Dr. Baudry, a distinguished researcher in molecular biophysics, is taking a molecular docking approach to predict the binding – or “lock and key” interaction – between the viral protein in the coronavirus and molecules that can counterattack its functions. The molecules that he and his team are using can be found in chemical compounds and other natural elements in plants, fungi, and sometimes animals, to understand how they can be applied to drug development. They’re researching the efficacy of these natural products in attacking the COVID-19 protein to figure out which ones can help to treat or mitigate the effects of the virus. These outcomes are then further tested in pre-clinical and clinical studies.

The team has one mission: to get accurate results and fast.

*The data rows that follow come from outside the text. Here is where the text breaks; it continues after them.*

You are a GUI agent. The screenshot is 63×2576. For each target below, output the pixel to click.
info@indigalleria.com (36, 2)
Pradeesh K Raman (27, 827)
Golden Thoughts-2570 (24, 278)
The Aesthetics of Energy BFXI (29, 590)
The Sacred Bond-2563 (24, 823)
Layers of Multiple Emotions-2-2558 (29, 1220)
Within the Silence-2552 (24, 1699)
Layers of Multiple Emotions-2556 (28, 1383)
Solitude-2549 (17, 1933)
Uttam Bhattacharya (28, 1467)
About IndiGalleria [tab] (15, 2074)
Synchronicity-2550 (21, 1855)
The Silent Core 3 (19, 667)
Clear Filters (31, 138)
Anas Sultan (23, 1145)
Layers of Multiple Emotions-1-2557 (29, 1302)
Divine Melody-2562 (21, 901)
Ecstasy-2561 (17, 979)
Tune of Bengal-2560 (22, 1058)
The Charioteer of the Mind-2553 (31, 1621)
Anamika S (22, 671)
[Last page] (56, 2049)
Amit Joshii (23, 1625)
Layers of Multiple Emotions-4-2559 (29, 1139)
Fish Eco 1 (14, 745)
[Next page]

Their plan is to identify which drugs work and which don’t. And to do so in the most efficient way possible, they are modeling and simulating molecular events that take place in each of the various, critical stages in the drug design process. But, that task requires timely access to massive computing power and targeted modeling and simulation capabilities to build complex computational models and deep datasets.

At HPE, we believe in being a force for good, so when the COVID-19 pandemic struck, HPE quickly made available supercomputing resources, along with a dedicated technical staff, free of charge to help scientists tackle complex research. That’s when we met Dr. Baudry and set him and his team up on HPE’s Sentinel supercomputer, which can perform 147 trillion floating point operations per second and store 830 terabytes of data. Sentinel – which is as fast as the earth’s entire population performing 20,000 calculations per second – is significantly accelerating discovery and saving months of research time and hundreds of thousands of dollars.

HPE’s Sentinel system is a Cray XC50 supercomputer, providing extreme scalability and massive computing power, and uses Intel Xeon Scalable processors. Through a partnership with Microsoft Azure, Dr. Baudry is able to access the supercomputer through the Azure cloud.

Dr. Baudry and team recently kicked off their research journey using HPE’s Sentinel and have already successfully performed 200,000 molecular docking calculations. Now, how did they get this number? The team took a subset of 20,000 molecules of natural compounds from a larger database of 200,000 and calculated how they docked with the virus’ protein to counterattack COVID-19. And they did this with the viral protein that’s positioned in 10 different ways to increase possibilities. These 200K calculations were performed in just 10 hours compared to the few weeks it would typically take on a regular computer cluster. Getting these timely outcomes enables the research team to move projects forward more quickly in the drug design process, and on to experimental drug testing.

Seeing initial progress like this is incredibly inspiring. It’s been remarkable to see the teams at HPE quickly join forces with Dr. Baudry and co-researchers to get projects up and running and make breakthroughs in COVID-19 drug discovery.